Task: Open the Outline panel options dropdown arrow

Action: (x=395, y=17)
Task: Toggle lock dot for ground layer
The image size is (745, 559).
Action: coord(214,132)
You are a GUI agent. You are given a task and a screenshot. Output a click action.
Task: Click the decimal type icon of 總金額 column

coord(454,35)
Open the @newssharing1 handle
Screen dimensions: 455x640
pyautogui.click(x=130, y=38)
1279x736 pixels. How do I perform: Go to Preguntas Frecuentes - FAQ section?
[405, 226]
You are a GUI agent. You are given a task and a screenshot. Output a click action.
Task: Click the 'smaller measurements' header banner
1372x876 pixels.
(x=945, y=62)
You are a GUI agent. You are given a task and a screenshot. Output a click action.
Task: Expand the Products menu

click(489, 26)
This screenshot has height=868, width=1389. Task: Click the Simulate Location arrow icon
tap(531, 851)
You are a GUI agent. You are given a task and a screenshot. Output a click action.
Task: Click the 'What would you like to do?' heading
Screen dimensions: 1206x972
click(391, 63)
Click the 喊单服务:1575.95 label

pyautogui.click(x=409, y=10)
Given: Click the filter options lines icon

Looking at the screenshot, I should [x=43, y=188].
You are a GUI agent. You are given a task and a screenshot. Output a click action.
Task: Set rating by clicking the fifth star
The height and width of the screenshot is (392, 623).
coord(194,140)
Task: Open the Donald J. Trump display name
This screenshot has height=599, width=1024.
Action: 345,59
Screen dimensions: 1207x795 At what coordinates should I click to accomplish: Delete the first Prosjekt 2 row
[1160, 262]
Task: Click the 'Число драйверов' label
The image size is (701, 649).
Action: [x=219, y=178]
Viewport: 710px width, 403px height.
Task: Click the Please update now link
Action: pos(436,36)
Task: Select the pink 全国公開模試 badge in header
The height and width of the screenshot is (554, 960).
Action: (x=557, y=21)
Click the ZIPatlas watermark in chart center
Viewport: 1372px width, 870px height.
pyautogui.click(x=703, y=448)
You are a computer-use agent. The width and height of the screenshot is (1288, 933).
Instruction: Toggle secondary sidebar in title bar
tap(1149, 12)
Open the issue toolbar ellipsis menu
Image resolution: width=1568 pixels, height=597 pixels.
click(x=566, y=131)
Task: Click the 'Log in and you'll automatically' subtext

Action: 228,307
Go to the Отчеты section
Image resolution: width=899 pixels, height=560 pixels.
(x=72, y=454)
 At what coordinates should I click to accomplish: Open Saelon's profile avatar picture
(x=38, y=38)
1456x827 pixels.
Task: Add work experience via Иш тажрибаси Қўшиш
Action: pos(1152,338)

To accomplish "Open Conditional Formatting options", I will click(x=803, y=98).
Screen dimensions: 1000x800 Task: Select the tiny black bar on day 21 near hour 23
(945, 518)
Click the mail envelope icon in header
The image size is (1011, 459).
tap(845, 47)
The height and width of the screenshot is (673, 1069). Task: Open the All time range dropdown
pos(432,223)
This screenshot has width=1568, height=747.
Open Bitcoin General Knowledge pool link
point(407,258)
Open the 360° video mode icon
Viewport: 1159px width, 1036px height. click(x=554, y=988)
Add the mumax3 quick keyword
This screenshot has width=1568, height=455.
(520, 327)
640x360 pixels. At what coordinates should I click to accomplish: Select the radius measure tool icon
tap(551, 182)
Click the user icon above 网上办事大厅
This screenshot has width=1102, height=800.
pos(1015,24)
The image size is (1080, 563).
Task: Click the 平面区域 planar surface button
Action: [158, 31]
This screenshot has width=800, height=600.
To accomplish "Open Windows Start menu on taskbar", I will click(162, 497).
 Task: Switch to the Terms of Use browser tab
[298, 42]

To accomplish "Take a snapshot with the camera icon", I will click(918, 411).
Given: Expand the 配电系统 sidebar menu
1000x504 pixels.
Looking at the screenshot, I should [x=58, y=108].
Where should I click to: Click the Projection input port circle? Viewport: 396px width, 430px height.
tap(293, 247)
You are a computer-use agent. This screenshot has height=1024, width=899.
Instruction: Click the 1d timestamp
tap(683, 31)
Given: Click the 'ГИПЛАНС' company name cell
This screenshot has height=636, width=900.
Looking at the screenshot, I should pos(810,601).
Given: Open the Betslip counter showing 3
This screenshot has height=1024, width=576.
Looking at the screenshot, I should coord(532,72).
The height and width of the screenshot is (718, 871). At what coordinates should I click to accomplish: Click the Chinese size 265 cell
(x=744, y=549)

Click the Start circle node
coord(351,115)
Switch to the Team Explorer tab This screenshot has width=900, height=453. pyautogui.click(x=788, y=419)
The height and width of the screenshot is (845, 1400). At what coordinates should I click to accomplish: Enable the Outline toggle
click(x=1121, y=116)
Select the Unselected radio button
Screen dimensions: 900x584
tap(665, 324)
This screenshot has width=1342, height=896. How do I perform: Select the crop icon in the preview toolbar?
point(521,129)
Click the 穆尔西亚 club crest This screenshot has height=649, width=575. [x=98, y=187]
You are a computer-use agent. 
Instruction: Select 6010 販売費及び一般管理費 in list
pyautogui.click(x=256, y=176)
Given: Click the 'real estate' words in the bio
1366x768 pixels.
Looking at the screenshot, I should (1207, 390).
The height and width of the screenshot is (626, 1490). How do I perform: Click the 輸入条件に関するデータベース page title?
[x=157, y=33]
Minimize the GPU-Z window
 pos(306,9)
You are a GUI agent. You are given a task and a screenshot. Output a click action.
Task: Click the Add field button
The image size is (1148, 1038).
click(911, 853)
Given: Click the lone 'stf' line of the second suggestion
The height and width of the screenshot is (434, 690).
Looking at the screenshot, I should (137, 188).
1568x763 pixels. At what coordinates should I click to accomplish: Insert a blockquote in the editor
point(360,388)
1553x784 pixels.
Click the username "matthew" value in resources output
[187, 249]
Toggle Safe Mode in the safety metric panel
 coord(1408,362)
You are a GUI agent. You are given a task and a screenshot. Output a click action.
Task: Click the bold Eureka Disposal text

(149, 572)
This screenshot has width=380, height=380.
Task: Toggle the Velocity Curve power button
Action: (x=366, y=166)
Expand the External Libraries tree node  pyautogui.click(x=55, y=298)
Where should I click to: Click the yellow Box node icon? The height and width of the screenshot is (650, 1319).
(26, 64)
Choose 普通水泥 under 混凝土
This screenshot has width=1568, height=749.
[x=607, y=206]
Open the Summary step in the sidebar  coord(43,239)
⁂
● PROBLEM: Reproduce everything from the line containing "This screenshot has height=868, width=1389." down to the line containing "will click(x=803, y=98).", renaming "Screen dimensions" as "Screen size" wherever it occurs in those records and changing nothing else.

● RESULT OF THIS EXERCISE:
This screenshot has height=868, width=1389. Task: Click the Simulate Location arrow icon
tap(531, 851)
You are a GUI agent. You are given a task and a screenshot. Output a click action.
Task: Click the 'What would you like to do?' heading
Screen size: 1206x972
click(391, 63)
Click the 喊单服务:1575.95 label

pyautogui.click(x=409, y=10)
Given: Click the filter options lines icon

Looking at the screenshot, I should [x=43, y=188].
You are a GUI agent. You are given a task and a screenshot. Output a click action.
Task: Set rating by clicking the fifth star
The height and width of the screenshot is (392, 623).
coord(194,140)
Task: Open the Donald J. Trump display name
This screenshot has height=599, width=1024.
Action: 345,59
Screen size: 1207x795 At what coordinates should I click to accomplish: Delete the first Prosjekt 2 row
[1160, 262]
Task: Click the 'Число драйверов' label
The image size is (701, 649).
Action: [x=219, y=178]
Viewport: 710px width, 403px height.
Task: Click the Please update now link
Action: pos(436,36)
Task: Select the pink 全国公開模試 badge in header
The height and width of the screenshot is (554, 960).
Action: (x=557, y=21)
Click the ZIPatlas watermark in chart center
Viewport: 1372px width, 870px height.
pyautogui.click(x=703, y=448)
You are a computer-use agent. The width and height of the screenshot is (1288, 933).
Instruction: Toggle secondary sidebar in title bar
tap(1149, 12)
Open the issue toolbar ellipsis menu
Image resolution: width=1568 pixels, height=597 pixels.
click(x=566, y=131)
Task: Click the 'Log in and you'll automatically' subtext

Action: 228,307
Go to the Отчеты section
Image resolution: width=899 pixels, height=560 pixels.
(x=72, y=454)
 At what coordinates should I click to accomplish: Open Saelon's profile avatar picture
(x=38, y=38)
1456x827 pixels.
Task: Add work experience via Иш тажрибаси Қўшиш
Action: pos(1152,338)

To accomplish "Open Conditional Formatting options", I will click(x=803, y=98).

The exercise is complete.